Aim of the task ->
Filter the records below for the word "article". Keep each line that has it.

========================================================================

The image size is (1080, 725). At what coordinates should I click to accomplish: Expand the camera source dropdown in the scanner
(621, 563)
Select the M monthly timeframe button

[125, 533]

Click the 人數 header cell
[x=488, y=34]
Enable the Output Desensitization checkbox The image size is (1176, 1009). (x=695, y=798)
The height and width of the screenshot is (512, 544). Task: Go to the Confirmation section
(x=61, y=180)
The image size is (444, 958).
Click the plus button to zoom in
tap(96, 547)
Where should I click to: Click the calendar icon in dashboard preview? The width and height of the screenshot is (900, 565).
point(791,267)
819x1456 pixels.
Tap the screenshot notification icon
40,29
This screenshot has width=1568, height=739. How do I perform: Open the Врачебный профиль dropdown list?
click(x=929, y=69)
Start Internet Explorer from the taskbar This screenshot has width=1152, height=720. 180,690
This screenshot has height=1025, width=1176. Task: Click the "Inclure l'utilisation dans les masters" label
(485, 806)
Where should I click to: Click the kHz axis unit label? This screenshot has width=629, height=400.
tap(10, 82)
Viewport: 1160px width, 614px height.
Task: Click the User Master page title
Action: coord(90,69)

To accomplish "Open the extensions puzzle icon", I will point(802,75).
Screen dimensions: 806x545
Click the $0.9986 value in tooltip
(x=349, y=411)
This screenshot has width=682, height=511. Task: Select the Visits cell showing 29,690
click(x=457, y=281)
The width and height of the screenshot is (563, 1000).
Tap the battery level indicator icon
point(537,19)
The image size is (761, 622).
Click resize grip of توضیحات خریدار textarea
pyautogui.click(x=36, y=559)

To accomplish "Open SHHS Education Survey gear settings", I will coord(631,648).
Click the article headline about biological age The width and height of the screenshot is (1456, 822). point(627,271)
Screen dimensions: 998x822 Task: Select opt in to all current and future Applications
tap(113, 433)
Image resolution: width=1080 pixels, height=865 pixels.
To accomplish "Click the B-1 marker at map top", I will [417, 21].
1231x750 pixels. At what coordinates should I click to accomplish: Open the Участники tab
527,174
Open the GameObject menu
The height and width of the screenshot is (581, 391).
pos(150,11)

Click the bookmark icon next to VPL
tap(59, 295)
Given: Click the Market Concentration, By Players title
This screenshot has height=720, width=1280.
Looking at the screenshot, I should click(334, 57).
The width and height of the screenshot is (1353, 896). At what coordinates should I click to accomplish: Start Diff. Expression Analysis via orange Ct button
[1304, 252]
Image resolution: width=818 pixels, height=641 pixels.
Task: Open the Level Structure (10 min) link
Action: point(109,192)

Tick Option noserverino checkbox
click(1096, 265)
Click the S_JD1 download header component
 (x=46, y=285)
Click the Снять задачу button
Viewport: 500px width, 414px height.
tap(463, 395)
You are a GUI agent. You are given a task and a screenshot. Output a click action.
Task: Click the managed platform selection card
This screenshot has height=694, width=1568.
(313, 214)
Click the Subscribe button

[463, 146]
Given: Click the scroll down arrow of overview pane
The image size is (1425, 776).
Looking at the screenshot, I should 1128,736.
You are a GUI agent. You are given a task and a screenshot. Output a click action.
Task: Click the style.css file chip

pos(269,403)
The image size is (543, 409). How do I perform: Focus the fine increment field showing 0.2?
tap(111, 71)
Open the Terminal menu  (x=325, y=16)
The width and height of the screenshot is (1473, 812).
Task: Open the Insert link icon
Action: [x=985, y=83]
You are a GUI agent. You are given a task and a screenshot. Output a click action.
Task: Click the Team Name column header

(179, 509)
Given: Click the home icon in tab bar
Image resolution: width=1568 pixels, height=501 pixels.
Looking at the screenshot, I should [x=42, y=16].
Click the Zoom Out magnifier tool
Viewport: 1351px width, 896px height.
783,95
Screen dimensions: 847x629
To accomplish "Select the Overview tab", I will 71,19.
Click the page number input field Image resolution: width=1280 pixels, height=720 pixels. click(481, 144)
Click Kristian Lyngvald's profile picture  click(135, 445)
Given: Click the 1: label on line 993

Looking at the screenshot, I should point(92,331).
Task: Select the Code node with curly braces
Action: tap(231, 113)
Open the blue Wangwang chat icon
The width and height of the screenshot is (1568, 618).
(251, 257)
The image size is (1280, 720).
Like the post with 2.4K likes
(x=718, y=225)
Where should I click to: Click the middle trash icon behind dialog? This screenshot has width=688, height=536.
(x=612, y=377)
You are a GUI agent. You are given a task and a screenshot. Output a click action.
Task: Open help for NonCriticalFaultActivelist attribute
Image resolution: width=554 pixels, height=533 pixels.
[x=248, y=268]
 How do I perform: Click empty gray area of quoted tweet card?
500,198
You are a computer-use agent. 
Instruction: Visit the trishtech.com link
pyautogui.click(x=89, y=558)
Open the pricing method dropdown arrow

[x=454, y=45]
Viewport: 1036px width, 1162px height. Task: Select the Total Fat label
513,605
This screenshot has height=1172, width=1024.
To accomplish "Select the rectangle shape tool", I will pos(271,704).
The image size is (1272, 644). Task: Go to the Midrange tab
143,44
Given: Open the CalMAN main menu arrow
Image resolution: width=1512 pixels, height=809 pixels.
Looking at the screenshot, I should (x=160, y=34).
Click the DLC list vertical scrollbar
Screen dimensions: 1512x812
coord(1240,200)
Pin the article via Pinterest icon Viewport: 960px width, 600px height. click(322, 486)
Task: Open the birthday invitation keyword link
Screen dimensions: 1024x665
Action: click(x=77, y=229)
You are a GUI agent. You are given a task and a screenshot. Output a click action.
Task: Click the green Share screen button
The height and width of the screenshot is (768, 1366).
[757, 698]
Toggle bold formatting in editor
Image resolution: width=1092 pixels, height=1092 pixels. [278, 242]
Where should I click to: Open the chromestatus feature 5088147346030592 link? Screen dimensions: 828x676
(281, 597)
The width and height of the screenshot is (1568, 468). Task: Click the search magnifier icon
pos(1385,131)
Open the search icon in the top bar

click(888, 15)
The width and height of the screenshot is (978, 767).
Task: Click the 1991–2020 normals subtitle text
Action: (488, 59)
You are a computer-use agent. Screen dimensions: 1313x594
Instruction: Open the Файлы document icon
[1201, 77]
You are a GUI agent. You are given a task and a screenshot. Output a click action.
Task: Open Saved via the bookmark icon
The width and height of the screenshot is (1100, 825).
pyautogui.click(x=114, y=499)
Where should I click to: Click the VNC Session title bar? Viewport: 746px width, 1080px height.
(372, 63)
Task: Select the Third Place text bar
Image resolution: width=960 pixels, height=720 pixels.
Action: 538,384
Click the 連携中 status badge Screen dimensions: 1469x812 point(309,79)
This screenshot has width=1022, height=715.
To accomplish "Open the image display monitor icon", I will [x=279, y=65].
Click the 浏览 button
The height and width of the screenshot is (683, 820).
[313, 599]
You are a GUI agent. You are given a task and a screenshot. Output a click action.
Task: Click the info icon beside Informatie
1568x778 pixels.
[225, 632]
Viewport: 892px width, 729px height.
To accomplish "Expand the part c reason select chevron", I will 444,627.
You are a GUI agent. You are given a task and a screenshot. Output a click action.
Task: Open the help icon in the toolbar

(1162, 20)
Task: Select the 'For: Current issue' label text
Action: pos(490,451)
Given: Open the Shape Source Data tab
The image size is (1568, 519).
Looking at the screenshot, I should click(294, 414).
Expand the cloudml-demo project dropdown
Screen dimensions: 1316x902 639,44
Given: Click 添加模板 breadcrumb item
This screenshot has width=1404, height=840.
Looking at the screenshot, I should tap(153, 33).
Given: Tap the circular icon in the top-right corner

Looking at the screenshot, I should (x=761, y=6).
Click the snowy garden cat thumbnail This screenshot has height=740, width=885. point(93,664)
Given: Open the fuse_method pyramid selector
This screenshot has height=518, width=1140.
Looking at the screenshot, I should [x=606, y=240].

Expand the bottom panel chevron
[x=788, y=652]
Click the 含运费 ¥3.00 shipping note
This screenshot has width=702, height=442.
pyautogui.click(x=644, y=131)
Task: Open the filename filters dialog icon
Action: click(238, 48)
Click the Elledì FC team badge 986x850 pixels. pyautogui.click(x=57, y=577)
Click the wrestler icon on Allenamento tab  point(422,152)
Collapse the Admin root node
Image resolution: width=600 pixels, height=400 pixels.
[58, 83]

========================================================================

Output for this exercise ->
Click the article headline about biological age The width and height of the screenshot is (1456, 822). point(627,271)
Pin the article via Pinterest icon Viewport: 960px width, 600px height. click(322, 486)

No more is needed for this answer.